The original Power BI filtering configuration — which we refer to as "filtering v1" — is still supported.

Important considerations

  • Depending on the authentication type, you must have specific roles and permissions to access the metadata in the Power BI workspaces.
  • You can only fully ingest new Power BI workspaces. This means that classic workspaces and My Workspace in Power BI are not supported.
  • To ingest Power BI dataflows:
    • You need access to the Power BI environment in which the data flow is stored.
    • The data set in the data flow must exist in a premium workspace.
  • Workspace filtering takes precedence over capacity filtering, meaning workspaces are filtered first.

Filtering Power BI workspaces

By default, the lineage harvester accesses the metadata of all Power BI workspaces. If you don't use filtering, the metadata of all workspaces is uploaded to the Collibra Data Lineage service instance and ingested in Data Catalog. Filtering allows you to process and ingest only the metadata that matters most to you.

What to work on ▸
(a) According to the Power BI excerpt, which kind of filtering takes precedence over capacity filtering?
(b) Quote the stretch of the Power BI excerpt from "Important considerations" through "the Power BI workspaces.".
Base every answer solely on the Power BI excerpt.

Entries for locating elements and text
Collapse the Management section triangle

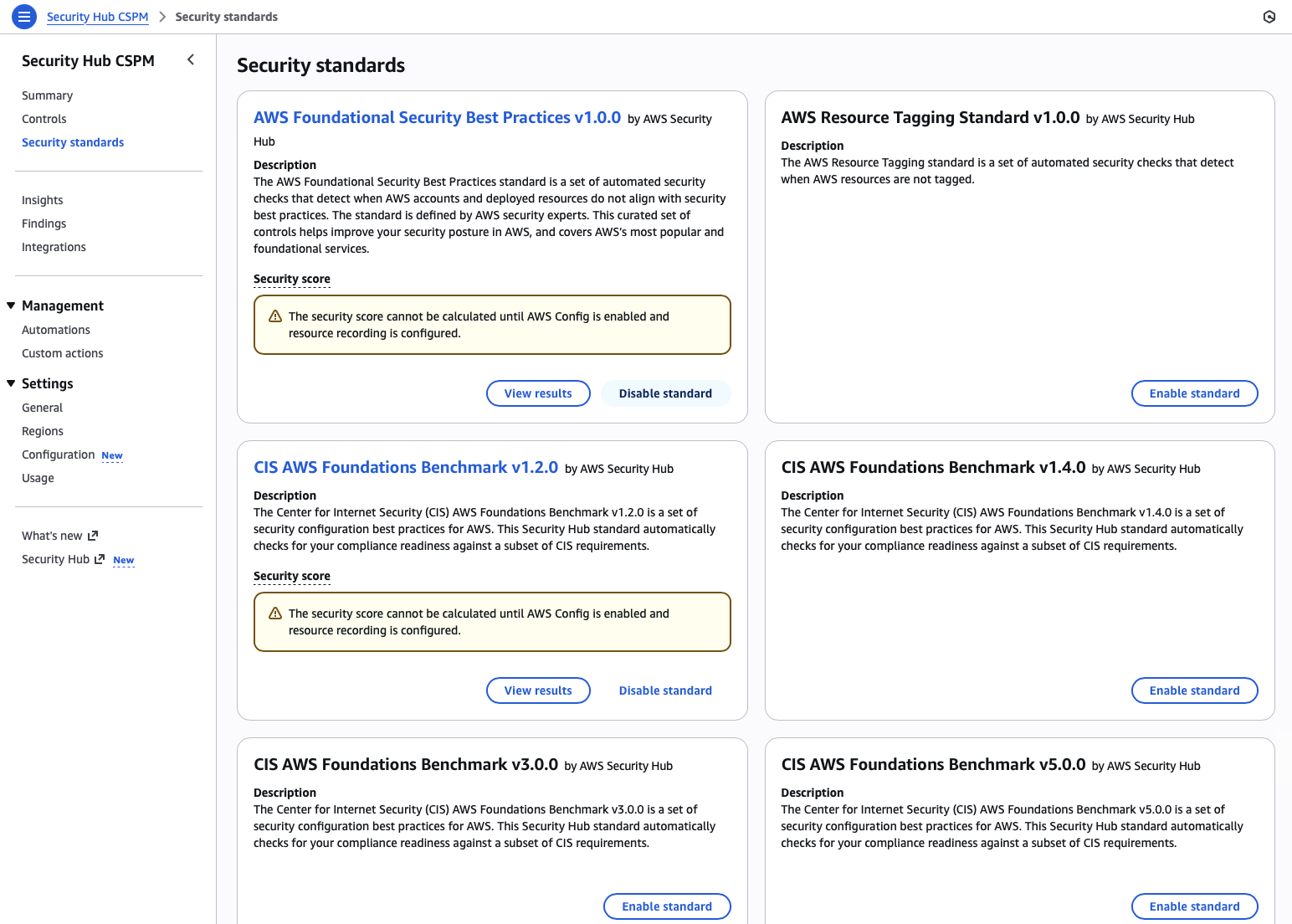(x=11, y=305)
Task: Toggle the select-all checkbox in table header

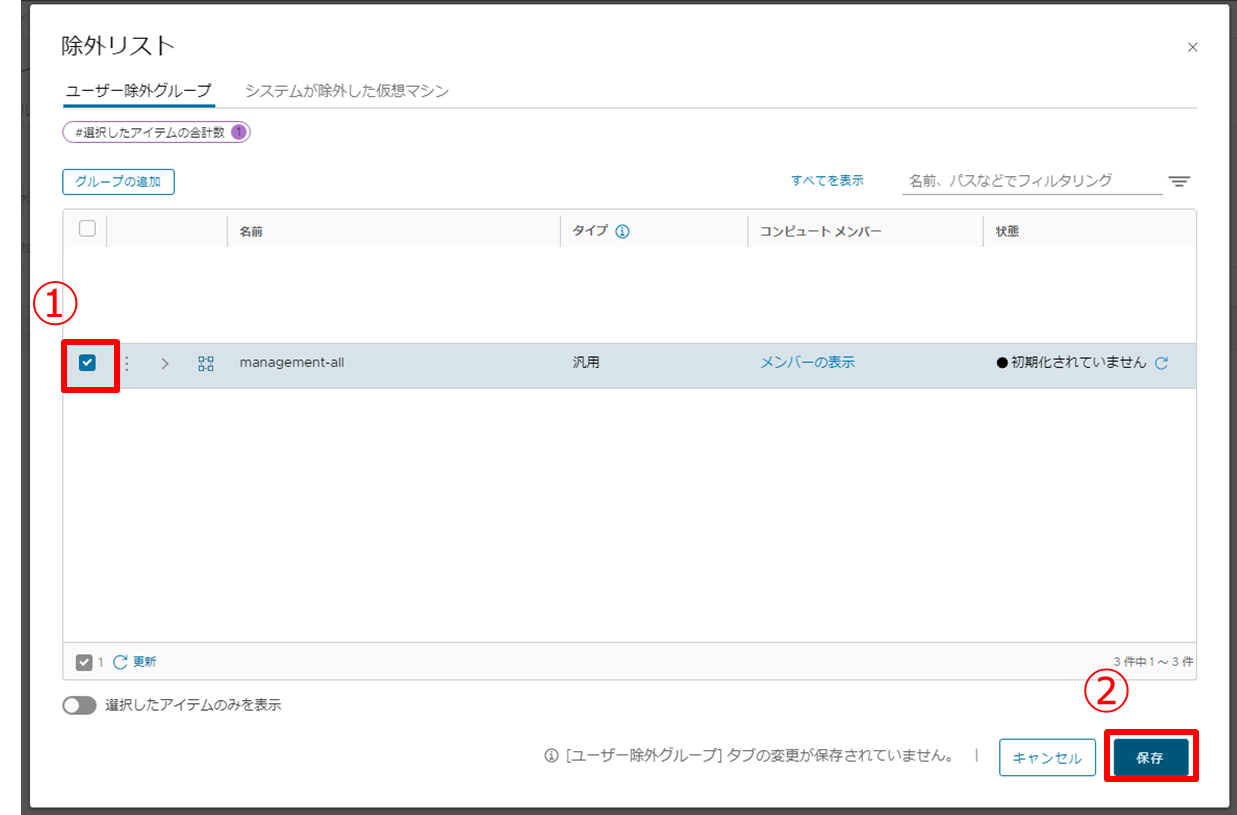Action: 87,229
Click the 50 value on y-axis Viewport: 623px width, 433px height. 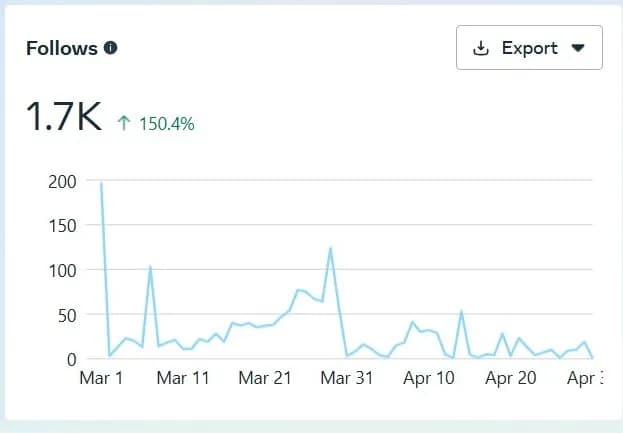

The solutions ▸
(a) Workspace filtering takes precedence, so workspaces are filtered first.

(b)
Important considerations

  • Depending on the authentication type, you must have specific roles and permissions to access the metadata in the Power BI workspaces.